C’est une notion très variable selon les gens : certains collègues ressentent le besoin permanent de changer de matériel de rééducation, d’autres préfèrent le fabriquer, d’autres encore se sentent bien dans la routine.

Simplement, l’argument de la défiscalisation n’en est pas un. Nous travaillons pour gagner notre vie, donc le but reste d’avoir un revenu, in fine. Or, les frais pro rongent ce revenu.

Il reste deux arguments pour les frais pro, qu’on lit parfois sur les groupes Facebook. Analysons-les.

Faire des frais, ça peut permettre de descendre d’une tranche d’imposition.

Si vous êtes au début de la tranche à 30 %, vous pouvez effectivement descendre dans la tranche à 11 % grâce à des frais pro. Parce que vous abaissez votre bénéfice imposable.

Ma réponse : « Et alors ? »

Quand vous êtes au début de la tranche à 30 %, la majeure partie de vos revenus sont dans la tranche à 0 et dans la tranche à 11 %. Vous n’avez qu’une partie minime de vos revenus qui sont soumis aux 30 %. C’est le principe des tranches marginales.

La preuve : si vous gagnez 30 000 € et que vous êtes dans la tranche à 30 %, vous ne payez pas 9 000 € d’impôt sur le revenu. Vous en payez beaucoup moins que ça. Le fisc vous donne d’ailleurs votre taux moyen réel sur la page du prélèvement à la source, sur son site.

Donc si vous êtes au début d’une tranche et que vos frais vous ramènent dans la tranche du dessous, vous gagnez une misère en impôts. Et de toute manière, si vous faites quelques actes de plus, patatras, vous remontez dans la tranche du dessus.

Second argument, plus solide :

Faire des frais, ça peut permettre de bénéficier de prestations sociales.

En effet, la plupart des prestations sociales et des aides en tous genres sont soumises à conditions.
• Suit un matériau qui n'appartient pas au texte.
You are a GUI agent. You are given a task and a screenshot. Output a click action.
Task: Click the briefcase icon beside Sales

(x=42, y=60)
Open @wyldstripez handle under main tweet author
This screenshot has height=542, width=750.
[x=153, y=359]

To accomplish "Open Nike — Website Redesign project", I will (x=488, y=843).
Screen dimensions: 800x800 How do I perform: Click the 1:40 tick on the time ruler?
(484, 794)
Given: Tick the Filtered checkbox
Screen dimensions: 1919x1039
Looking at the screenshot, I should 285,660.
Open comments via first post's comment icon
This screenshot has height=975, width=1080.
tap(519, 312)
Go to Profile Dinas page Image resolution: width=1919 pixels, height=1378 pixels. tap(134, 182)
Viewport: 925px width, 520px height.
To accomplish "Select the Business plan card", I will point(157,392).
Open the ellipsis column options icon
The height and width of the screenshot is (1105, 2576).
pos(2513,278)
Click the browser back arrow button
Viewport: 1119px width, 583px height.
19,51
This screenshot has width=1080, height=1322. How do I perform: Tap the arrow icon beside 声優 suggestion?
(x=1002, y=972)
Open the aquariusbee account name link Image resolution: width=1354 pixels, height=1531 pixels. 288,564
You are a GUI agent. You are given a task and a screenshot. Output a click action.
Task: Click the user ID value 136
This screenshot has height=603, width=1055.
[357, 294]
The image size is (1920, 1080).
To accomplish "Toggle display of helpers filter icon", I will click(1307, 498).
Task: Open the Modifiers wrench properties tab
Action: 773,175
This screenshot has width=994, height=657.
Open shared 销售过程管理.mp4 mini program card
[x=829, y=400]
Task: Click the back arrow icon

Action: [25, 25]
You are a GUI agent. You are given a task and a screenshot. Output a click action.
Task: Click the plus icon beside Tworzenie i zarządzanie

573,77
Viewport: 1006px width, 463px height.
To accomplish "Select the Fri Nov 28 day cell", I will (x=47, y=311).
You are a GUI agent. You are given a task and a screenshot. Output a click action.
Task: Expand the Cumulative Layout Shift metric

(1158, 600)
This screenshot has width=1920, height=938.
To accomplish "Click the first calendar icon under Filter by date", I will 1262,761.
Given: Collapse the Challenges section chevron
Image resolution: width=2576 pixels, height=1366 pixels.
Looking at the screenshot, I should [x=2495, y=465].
Faire des frais, cela peut vous ramener sous un plafond qui vous aurait exclu(e) du dispositif d’aide.

Ce système généreux, solidaire et équitable a des effets pervers : il nous incite à gagner moins.

Mais si vous êtes à la limite, ça peut être un calcul à faire. C’est le seul cas où je trouve utile de faire des frais pour faire des frais.